Hi,
This is a little bit of a ‘public information service’ I thought might be interesting and helpful.
So I was playing with a pet project that used the Unity Pro Stained Glass shader effect applied to 36 planes in a scene arrange in a grid. Unsurprisingly when all the planes are in view the performance plummets as the way the shader is set up it fetches a new grabPass for every instance.This was obvious through checking the profiler results and seeing 36 calls to GrabPass.
Now fixing 36 grabPass calls is easy, according to the docs you just needed to add a specified texturename to the pass in the shader. It instantly fixed performance issues (jumped from 120 fps to 450 fps). However something else was bugging me about the profiler results.
You see the arrangement of the planes is based on a 3x3 grid of cubes, where the stained glass material was applied to each side (not top or bottom) of the cubes ( so 4 sides), hence a total of 36 planes. Except that in this configuration you should never be able to view more than 18 planes at a time, its physically impossible to see any more due to the convex nature of a cube, at least it should be excluding some weird precision error edge cases.

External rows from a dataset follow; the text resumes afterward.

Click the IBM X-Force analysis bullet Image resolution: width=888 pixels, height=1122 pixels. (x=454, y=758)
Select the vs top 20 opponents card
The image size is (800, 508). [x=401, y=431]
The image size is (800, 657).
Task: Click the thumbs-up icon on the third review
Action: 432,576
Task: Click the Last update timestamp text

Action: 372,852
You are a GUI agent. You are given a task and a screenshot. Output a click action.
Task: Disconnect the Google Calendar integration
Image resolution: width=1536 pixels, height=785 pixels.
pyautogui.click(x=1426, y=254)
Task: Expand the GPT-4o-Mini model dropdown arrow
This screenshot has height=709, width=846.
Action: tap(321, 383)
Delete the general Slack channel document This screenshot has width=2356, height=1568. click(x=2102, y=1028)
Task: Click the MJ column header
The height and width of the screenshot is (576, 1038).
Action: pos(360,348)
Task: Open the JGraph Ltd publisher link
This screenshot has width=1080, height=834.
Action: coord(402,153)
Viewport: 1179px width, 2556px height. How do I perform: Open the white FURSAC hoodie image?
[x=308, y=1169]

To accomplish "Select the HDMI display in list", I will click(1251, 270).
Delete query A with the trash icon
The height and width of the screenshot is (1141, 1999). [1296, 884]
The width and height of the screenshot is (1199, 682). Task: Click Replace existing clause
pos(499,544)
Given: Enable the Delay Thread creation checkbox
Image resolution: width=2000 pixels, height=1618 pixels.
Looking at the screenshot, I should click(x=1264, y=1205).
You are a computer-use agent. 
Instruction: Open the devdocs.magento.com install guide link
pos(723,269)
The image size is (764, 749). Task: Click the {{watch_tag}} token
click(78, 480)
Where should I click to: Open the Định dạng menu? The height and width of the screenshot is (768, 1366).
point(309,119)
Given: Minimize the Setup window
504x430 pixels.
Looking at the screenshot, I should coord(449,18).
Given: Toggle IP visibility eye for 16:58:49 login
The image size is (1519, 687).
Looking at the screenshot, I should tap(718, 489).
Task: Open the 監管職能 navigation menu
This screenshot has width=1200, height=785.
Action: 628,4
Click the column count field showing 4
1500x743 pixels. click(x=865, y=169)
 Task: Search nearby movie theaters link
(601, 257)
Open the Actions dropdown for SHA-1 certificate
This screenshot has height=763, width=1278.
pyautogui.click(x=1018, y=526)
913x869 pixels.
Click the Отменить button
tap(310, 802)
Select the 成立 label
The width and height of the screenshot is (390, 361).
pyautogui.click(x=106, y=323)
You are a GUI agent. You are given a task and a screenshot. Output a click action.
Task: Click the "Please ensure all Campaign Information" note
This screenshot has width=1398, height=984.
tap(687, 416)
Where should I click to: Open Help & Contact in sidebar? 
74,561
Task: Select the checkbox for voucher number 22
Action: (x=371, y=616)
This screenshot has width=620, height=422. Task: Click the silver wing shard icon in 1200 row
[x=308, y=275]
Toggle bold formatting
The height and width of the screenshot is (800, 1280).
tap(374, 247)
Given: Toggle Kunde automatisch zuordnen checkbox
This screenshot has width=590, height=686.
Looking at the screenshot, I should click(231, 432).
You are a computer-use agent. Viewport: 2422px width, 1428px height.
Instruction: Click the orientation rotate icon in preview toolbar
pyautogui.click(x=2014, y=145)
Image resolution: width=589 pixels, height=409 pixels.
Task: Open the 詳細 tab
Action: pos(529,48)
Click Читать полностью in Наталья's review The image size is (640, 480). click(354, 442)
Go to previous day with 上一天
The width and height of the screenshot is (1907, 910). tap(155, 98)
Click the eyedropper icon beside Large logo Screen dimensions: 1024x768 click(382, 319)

So why was the profiler always telling me that it had to perform 36 grabPasses every frame?
Then it hit me, and is rather obvious too!
Planes are not back-face culled by Unity, instead I assume like all other meshes these days they are simply sent to the gpu and backface culling is done there instead. After all its a pretty efficient operation on the gpu and sometimes you may want to cull what are considered back facing other times front facing polygons, so backface culling on the cpu would be a pretty mad thing to do except in special circumstances.
So now the issue was obvious, since the planes were not being culled when back facing (from the camera viewpoint) before the gpu, and since grabPass has no notion of back/front facing or whether a polygon is visible at all, its just going to go on blindly grabbing the contents of the buffer every time the shader is encountered. Hence why I had 36 grabPass calls.
Now clearly in terms of performance i’d already addressed the issue by ensuring the Stained Glass shader only did it once per frame, however what if it was the case that you couldn’t do that, what if there are other cases and other grabpass shaders where you need it to happen per plane, what if you have a single grabPass on a plane that 90% of the time doesn’t face the player?
It seems obvious to me now that any time you are in these situations it will be beneficial to cull the plane yourself in code and toggle its renderer on/off. Of course this issue is only restricted to pure planes (so planar mirror like effects) or if the mesh using the grabPass predominately faces on direction and is not a ‘closed’ mesh. If a mesh is closed, so that at any time at least one of its polygons is facing the camera (and within its frustum) then it cannot be culled so is irrelevant to the discussion.
It all seems so obvious now I think about, at least assuming I’m correct that Unity doesn’t backface cull planes before deciding to send the mesh to the gpu (though I don’t see why it would). I was tempted to log it as a bug, but despite the fact that it can potentially catch anyone out and cause severe performance problems, I think its too much of an edge case for Unity to handler.
Hence why I felt I should make this post, just to bring it the attention of developers, to be something that is considered and perhaps explicitly code for on a project by project basis. After all it might be obvious what is happening, but sometimes the most obvious thing can completely slip by when you are working hard to complete a project.